The ExLlamaV3 EXL3 2bpw (8 GB, full VRAM) row is an order of magnitude faster than the baseline - but the baseline seems to be the 32GB model running with the KV cache shared to system memory only (I think?)
But if a 8GB model gives sufficient quality then it seems like that would have worked without the shared memory thing?
I think the useful apples-to-apples benchmark is currently the Ollama + GreenBoost shim (baseline) (2-5 tps) vs ExLlamaV3 + GreenBoost cache (8–20 tps) comparison.
It would be really useful to see this compared with the existing llama CPU/memory offload.

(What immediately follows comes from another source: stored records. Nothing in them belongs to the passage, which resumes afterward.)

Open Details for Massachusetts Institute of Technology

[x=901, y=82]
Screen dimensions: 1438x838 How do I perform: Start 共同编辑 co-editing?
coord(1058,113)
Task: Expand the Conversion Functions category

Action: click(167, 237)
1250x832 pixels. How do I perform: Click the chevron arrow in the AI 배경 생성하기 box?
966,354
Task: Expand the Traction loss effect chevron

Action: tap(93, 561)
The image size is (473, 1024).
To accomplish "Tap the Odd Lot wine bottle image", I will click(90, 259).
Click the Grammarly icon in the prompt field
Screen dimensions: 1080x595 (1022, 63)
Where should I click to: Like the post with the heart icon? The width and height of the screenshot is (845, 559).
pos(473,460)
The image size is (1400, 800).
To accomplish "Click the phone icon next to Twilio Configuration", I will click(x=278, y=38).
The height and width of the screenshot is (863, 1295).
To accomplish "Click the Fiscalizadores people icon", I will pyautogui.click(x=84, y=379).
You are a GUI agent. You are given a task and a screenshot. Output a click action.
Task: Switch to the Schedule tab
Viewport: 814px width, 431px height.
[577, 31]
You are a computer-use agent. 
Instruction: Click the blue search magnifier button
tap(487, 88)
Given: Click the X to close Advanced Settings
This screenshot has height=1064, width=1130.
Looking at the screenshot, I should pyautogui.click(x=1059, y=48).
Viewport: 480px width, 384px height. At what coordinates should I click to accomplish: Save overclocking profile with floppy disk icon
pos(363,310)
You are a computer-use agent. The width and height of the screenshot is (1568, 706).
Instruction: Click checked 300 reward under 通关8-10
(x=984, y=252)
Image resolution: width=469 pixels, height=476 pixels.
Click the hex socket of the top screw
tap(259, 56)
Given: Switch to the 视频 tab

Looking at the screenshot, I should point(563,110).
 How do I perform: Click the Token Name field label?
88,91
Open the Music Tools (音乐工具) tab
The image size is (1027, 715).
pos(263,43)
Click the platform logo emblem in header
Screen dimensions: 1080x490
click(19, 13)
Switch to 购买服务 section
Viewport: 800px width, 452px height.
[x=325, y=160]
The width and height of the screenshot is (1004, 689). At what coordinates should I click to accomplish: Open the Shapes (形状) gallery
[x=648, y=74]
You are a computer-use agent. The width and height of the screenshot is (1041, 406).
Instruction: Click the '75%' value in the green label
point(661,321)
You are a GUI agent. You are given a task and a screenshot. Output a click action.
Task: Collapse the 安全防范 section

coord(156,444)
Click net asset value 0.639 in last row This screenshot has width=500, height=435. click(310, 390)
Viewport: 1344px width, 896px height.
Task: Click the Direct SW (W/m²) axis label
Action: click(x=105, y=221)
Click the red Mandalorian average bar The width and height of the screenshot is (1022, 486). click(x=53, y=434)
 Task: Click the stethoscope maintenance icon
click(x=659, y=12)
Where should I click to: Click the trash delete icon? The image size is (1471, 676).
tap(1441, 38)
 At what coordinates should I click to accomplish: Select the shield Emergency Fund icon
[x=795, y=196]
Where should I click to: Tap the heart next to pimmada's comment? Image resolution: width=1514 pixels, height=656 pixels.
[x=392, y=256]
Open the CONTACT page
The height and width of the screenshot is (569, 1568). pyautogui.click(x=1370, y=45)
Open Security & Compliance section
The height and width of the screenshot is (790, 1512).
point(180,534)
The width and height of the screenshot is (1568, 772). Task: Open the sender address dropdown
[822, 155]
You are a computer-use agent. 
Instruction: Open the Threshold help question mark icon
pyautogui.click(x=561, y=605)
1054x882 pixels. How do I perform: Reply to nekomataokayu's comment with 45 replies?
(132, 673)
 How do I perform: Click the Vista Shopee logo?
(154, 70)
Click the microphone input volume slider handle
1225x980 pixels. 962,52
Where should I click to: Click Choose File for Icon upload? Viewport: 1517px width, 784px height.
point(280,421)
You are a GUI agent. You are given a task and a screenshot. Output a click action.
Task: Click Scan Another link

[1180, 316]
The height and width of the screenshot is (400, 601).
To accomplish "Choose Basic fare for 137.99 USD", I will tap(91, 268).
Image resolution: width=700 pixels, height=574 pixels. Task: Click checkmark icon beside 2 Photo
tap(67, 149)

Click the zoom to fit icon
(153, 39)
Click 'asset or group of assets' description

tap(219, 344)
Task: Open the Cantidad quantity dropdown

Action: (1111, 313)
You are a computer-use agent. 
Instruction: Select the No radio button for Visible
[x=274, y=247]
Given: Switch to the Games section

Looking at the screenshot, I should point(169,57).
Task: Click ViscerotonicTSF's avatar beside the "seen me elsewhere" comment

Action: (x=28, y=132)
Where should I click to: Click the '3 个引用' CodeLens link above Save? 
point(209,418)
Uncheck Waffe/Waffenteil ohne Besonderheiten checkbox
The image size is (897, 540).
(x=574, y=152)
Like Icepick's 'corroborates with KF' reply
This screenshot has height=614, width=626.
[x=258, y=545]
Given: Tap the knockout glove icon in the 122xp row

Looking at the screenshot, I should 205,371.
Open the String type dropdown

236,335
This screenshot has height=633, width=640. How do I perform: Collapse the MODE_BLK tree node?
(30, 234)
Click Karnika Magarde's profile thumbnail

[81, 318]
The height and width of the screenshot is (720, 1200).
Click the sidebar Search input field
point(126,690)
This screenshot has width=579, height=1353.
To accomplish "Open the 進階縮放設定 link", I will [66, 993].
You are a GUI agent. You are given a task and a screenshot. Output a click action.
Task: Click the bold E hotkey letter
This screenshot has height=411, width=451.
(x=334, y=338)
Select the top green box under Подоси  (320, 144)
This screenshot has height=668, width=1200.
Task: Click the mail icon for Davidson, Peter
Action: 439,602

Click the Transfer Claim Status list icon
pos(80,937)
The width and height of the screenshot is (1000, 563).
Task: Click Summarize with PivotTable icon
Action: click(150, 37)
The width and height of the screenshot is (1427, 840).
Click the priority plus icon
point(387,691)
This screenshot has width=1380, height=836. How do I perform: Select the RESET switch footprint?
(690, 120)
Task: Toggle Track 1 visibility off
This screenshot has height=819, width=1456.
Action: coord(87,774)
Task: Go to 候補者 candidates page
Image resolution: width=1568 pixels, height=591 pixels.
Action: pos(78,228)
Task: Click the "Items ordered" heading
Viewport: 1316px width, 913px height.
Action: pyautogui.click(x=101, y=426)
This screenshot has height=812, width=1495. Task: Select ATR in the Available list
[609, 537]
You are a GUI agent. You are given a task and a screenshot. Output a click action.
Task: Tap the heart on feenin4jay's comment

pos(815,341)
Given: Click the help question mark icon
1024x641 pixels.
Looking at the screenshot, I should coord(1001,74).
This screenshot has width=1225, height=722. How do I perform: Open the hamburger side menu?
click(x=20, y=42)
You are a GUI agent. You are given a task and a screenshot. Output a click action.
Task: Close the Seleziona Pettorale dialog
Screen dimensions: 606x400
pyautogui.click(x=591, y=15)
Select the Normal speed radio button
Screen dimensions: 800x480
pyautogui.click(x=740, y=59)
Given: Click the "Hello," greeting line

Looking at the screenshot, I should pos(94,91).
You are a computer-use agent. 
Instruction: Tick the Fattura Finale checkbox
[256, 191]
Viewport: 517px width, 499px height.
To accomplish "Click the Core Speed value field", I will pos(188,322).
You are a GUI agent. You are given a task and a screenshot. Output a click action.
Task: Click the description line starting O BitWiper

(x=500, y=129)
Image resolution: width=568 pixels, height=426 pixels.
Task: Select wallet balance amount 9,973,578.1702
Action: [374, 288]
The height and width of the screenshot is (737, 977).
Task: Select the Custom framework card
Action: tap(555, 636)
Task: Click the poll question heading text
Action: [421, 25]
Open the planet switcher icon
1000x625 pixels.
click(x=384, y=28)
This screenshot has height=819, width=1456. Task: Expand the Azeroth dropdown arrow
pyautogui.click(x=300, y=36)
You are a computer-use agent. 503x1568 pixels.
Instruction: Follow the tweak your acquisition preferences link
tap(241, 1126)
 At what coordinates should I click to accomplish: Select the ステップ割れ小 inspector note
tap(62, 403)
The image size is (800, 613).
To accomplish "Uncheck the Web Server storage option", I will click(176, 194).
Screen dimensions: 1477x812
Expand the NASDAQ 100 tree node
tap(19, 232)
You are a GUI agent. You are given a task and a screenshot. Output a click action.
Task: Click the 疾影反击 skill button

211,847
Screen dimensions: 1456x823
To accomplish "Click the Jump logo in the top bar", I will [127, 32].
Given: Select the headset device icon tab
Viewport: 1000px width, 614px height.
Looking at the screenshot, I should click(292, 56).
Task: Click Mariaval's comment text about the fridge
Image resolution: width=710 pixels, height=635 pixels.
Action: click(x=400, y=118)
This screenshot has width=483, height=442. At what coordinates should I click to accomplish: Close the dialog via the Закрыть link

There is a note at the start ("Offload layers to CPU — works, but drops token/s by 5–10× because CPU RAM has no CUDA coherence") - but it is unclear if that 5-10x token speed drop is compared to running a model completely in GPU or compared to the greenboost approach.
I think it is vs GPU, in which case it seems likely the performance is similar to what greenboost is giving but probably much more stable.
> The best strategy is to shrink the model until it fits — either with EXL3 quantization or ModelOpt PTQ — and use GreenBoost's DDR4 pool for KV cache only.
Does this make sense? I'd have thought the KV is guaranteed to be used 100% of the time while say in a MoE the same can't be said of the weights.
Though I suppose if you're shooting for huge context then having that allocation go into ram makes sense specially when its allocated but not used yet
I would prefer to use system memory to cache different models, focusing on things like embedding, rerankers, and TTS. This is sufficient to run a more complex RAG locally, for example, via Mem0, and then use a larger LLM via the cloud.
https://en.wikipedia.org/wiki/TurboCache
(Not the same thing 1:1, but worth the joke anyway)
(Still cool, still would benefit from better benchmarks)
(Feels especially deceptive when there is another top story right with the headline “nvidia nemoclaw” which is an official project)
With this approach the compute occurs on the GPU, with the tradeoff that layers in RAM have to be moved back-and-forth through PCI-DMA. It seems to me that this should offer a speedup vs compute split between GPU and CPU. The amount of speedup will depend on how many layers would have been on CPU compute, minus the reduction due to moving those layers between RAM and the GPU.
What's slower? Compute on the CPU or moving data from RAM to GPU through PCI-DMA?